Relentless Goodbye: Grief and Love in the Shadow of Dementia. By Ginny Horst Burkholder. Herald Press (2012).
Book review by Christine Guth, ADNet Program Director
In Relentless Goodbye: Grief and Love in the Shadow of Dementia, Ginny Horst Burkholder tells a highly personal story of coming to terms, over many years, with her husband's dementia. Lewy body dementia gradually transforms him from beloved life partner to recipient of care, still much loved.
Readers who deal with cumulative losses, especially those due to disability of some kind, will find much to identify with in the author's gripping, searingly honest recounting of crushed expectations and day-by-day, dogged faithfulness to difficult commitments. As her husband's health spirals downward, Burkholder shares with readers the fruit of her determined effort to give her fears a voice, and the gradual empowerment this process gives her to claim her own value.
Relentless Goodbye is an expression of the author's faith, a faith planted firmly in this world of loss and grief, but connected to an enduring and renewing Presence. The tension between the two is reflected when she writes, "I seem to hold God's goodness in one hand and feelings of betrayal and abandonment in another" (99).
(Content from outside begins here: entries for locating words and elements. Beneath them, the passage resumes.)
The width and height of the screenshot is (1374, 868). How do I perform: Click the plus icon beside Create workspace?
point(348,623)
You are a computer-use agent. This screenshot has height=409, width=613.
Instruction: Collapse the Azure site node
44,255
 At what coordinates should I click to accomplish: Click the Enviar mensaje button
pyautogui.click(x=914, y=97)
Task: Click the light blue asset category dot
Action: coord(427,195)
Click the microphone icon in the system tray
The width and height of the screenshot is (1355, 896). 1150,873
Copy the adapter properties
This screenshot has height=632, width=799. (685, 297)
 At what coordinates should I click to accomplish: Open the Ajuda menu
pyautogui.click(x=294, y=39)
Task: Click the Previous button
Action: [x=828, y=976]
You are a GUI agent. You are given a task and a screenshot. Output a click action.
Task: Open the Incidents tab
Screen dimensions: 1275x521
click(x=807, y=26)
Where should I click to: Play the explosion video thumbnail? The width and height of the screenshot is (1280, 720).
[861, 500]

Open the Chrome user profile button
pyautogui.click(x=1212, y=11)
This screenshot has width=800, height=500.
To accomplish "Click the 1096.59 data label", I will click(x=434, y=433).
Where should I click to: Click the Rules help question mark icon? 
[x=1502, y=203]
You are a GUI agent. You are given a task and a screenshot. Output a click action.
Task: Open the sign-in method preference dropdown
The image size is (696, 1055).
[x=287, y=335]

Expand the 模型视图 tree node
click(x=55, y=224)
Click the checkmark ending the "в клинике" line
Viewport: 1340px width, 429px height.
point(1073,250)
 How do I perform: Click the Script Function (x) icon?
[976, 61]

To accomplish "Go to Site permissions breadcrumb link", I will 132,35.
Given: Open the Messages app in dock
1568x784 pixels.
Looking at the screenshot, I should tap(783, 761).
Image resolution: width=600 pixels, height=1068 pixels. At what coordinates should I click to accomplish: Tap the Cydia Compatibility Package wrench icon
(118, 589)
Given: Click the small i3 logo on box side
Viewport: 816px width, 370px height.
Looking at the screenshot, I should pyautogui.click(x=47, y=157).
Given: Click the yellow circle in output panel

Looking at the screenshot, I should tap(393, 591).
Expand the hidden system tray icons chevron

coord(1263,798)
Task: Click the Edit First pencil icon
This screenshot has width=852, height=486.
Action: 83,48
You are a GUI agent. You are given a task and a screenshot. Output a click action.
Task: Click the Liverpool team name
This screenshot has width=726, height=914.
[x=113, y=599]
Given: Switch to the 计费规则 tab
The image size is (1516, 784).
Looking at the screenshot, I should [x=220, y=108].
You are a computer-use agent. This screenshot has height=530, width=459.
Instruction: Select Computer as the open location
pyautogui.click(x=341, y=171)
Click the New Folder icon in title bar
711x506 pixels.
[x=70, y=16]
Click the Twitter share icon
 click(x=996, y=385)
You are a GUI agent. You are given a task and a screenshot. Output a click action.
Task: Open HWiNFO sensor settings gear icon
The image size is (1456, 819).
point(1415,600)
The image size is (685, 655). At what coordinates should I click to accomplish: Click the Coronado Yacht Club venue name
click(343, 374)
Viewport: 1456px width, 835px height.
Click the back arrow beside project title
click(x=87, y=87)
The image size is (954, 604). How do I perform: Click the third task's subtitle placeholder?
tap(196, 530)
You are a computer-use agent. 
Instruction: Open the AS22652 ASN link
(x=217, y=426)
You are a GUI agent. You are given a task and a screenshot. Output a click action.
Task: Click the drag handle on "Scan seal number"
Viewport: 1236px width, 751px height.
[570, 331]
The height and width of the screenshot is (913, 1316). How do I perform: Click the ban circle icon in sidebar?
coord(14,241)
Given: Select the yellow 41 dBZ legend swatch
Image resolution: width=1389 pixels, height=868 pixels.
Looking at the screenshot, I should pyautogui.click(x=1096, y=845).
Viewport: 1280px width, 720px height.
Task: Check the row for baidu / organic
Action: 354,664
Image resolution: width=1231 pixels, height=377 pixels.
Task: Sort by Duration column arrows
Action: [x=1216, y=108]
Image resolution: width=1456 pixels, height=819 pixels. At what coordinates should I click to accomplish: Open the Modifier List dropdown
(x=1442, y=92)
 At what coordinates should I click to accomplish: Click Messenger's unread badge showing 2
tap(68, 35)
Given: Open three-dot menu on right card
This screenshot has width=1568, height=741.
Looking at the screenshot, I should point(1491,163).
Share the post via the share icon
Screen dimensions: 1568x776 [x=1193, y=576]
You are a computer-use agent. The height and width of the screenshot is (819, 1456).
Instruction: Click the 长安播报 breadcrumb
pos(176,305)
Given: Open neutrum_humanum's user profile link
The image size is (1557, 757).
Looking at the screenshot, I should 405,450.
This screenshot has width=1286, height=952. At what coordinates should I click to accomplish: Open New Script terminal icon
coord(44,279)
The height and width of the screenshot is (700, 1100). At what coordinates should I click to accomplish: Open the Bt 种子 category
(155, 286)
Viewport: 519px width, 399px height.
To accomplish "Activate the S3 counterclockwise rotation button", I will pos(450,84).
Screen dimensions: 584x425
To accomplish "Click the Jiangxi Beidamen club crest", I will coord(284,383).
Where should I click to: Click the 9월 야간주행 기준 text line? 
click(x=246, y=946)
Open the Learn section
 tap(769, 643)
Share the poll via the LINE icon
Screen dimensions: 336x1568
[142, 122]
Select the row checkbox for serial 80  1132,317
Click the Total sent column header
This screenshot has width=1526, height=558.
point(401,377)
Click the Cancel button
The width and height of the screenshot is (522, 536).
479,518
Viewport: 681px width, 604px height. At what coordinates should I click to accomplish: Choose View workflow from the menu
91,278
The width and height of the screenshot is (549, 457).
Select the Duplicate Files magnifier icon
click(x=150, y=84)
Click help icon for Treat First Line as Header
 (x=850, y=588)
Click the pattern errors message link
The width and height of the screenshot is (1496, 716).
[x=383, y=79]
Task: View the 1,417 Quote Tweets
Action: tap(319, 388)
Faith and love are threads running throughout the book, surviving a relentless series of losses and sustaining the author through increasingly difficult circumstances. "I'm beginning to see that faith is not lack of questions, and love does not come without pain," she writes at the book's conclusion (263). Offering hope for all who confront life's hard limitations, she concludes, "I want to go forward knowing love and Presence even in the pain and loss. I hold on to hope that I will" (264).